Richard George Arthur Barclay,  (7 December 1919 – 17 July 1942) was a Royal Air Force fighter pilot and flying ace of the Second World War. He was killed in action during the First Battle of El Alamein.

Early life
Barclay was born in South London on 7 December 1919; his father Gilbert was an Anglican rector, and his mother Dorothy the daughter of missionary CT Studd and his family home for most of his childhood was in the rectory at Great Holland, on the Essex coast. He attended Hawtreys preparatory school, Stowe School, and Trinity College, Cambridge, and joined the University Air Squadron in 1938.

Second World War
Called up on the outbreak of war, and posted to No. 249 Squadron RAF in July 1940, he flew through the Battle of Britain, receiving the Distinguished Flying Cross (DFC) in October.
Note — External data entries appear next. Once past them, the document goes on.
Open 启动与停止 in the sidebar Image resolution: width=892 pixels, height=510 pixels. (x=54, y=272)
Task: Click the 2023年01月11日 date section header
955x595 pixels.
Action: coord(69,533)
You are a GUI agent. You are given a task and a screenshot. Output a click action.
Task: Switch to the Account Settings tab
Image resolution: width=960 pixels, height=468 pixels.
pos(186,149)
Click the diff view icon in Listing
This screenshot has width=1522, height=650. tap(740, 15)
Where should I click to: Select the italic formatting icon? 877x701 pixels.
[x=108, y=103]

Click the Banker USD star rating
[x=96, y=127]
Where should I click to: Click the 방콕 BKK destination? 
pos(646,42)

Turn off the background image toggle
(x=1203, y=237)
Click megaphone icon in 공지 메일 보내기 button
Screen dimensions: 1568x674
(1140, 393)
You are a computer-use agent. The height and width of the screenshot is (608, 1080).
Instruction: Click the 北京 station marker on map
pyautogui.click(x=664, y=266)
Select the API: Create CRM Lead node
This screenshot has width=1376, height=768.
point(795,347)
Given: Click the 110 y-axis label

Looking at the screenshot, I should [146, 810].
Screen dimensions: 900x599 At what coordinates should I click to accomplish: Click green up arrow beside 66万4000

During the Battle of Britain, his diary records that he could see his house while flying from RAF North Weald.

Barclay's DFC citation from November 1940 reads:

As a flight commander with No. 611 Squadron RAF, Barclay was shot down over occupied France in September 1941. He force landed and evaded capture, making his way to Spain with help from the French Resistance. In April 1942 he was posted to North Africa and returned to flying as CO of No. 238 Squadron RAF, flying Hawker Hurricanes Mk II's.

He was shot down and killed by Werner Schröer of III./Jagdgeschwader 27 on 17 July 1942. He is buried at the El Alamein War Cemetery, Egypt. Barclay's older brother Charles, an army officer, was killed in 1944.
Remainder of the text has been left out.